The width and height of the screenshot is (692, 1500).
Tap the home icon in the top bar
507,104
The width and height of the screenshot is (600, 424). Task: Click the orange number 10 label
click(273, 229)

^^^^

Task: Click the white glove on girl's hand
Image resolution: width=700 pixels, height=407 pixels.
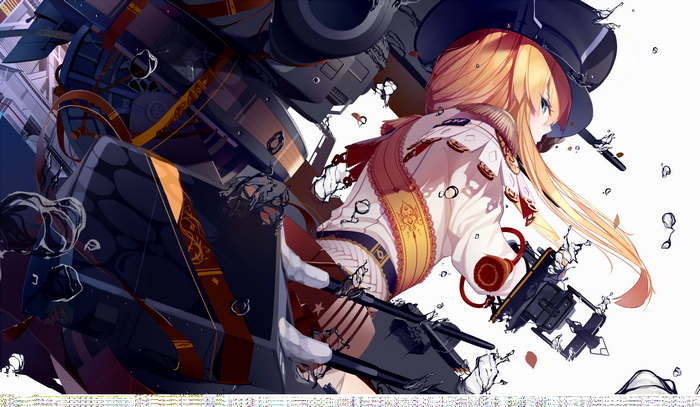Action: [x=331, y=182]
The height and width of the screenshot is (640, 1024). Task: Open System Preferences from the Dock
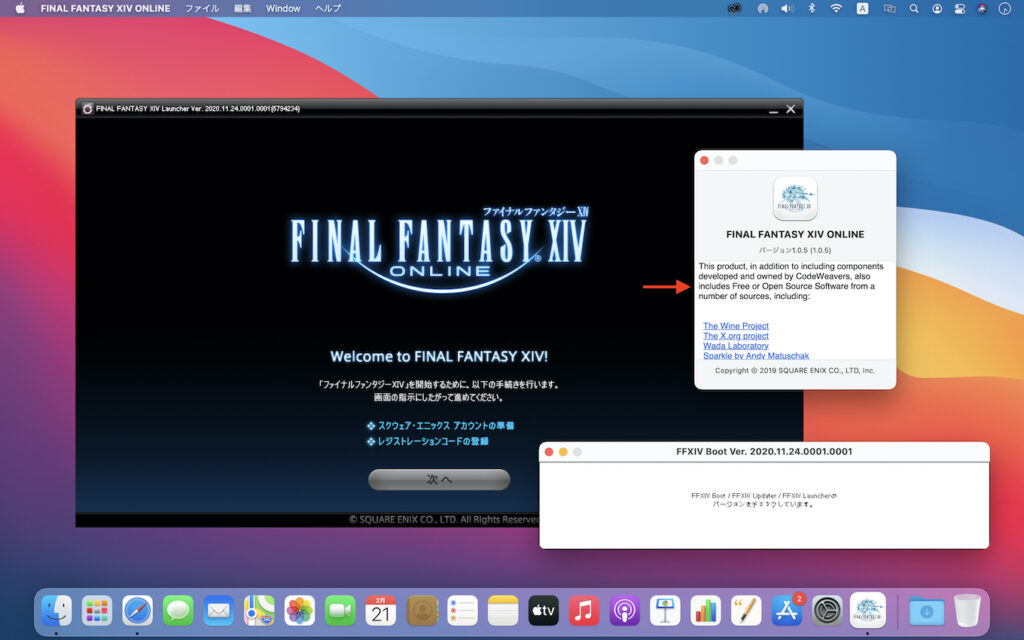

^^^^

YOUR INSTRUCTIONS —
From the material above, output only the span of lines that starts at the one containing "Task: Click the white glove on girl's hand" and finishes at the one containing "The height and", word for word and free of pictures.

SOLUTION FOR THIS EXERCISE —
Task: Click the white glove on girl's hand
Image resolution: width=700 pixels, height=407 pixels.
Action: [x=331, y=182]
The height and width of the screenshot is (640, 1024). Task: Open System Preferences from the Dock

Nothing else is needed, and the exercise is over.